Maxwell, 27, played sparingly for the Athletics in 2018 and then was designated for assignment at the beginning of September. He officially became a free agent on November 2 and has had trouble finding work in the month-plus since.

Susan Slusser of the San Francisco Chronicle reports that Maxwell fired his agent, Matt Sosnick on Thursday because he’s still jobless. According to an unnamed MLB executive Slusser spoke to, “It’s the kneeling thing that might keep him from getting another job, not the arrest. Owners aren’t going to want to deal with that whole anthem issue.”

That makes a lot of since since abusive players haven’t had too much trouble finding new work otherwise. Addison Russell, Jeurys Familia, and José Reyes, among others have either stayed with their teams or quickly found new work. Given the relatively weak catching market, had Maxwell only had the assault charge, there is no doubt he would have been signed to be a backup catcher somewhere.

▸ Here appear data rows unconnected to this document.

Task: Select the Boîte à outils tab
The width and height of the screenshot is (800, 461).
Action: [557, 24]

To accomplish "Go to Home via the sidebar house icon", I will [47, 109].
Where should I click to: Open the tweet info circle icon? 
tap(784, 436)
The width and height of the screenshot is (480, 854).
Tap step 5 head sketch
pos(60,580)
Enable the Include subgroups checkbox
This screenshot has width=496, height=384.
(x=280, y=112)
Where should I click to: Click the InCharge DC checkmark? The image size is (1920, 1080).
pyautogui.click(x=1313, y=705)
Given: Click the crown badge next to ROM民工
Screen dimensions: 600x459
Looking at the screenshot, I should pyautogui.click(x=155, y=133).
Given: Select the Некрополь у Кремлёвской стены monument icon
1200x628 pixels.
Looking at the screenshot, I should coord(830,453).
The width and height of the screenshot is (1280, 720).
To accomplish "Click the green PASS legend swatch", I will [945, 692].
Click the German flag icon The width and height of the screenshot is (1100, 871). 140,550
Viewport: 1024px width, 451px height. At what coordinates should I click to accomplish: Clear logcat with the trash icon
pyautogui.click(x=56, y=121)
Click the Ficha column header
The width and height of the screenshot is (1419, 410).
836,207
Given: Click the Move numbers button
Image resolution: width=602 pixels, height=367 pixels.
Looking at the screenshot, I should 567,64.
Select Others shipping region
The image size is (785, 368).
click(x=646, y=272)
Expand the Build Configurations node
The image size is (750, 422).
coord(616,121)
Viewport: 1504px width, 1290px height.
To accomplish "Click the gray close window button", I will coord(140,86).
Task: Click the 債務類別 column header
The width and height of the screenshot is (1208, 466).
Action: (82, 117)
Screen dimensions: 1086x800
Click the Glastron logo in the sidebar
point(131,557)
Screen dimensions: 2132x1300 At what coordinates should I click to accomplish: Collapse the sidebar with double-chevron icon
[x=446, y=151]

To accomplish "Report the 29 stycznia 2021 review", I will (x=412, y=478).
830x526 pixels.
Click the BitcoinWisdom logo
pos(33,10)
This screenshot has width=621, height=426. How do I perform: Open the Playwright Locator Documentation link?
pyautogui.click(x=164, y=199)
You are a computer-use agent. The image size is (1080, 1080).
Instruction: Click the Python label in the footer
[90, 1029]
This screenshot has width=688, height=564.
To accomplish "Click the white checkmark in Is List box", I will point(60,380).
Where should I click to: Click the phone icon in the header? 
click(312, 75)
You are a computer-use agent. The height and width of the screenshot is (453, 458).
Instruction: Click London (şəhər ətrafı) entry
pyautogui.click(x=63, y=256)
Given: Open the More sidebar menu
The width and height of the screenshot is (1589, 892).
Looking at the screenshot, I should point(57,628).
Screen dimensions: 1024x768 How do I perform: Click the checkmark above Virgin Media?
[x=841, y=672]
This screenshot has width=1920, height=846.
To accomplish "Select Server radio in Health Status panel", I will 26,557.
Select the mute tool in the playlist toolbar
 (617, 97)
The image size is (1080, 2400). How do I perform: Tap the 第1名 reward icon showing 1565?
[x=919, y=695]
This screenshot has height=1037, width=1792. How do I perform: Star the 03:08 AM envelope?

In the NFL, Colin Kaepernick — who popularized kneeling during the anthem — has remained unsigned even though teams have opted to sign and start clearly inferior quarterbacks like Mark Sanchez, Josh McCown, Ryan Fitzpatrick, Jay Cutler, Matt Barkley, and Sam Bradford, among many others. Team owners tend to run conservative in terms of politics, so they may not like the protest to begin with, then there is the public blowback to signing such a player as those who dislike such protesting make up a slight majority in the U.S., according to various polls including one done by the Washington Post.

It’s worth noting that Maxwell has a career .240/.314/.347 triple-slash line in 412 plate appearances. We’re not talking about J.T. Realmuto or Buster Posey here. That being said, there have been 15 other catchers to have put up a lower aggregate OPS since 2016 (min. 400 PA). One of those players, Derek Norris (.600 OPS since 2016), signed a minor league contract with the Tigers just three months after being suspended by Major League Baseball for violating its domestic violence policy. Makes you think.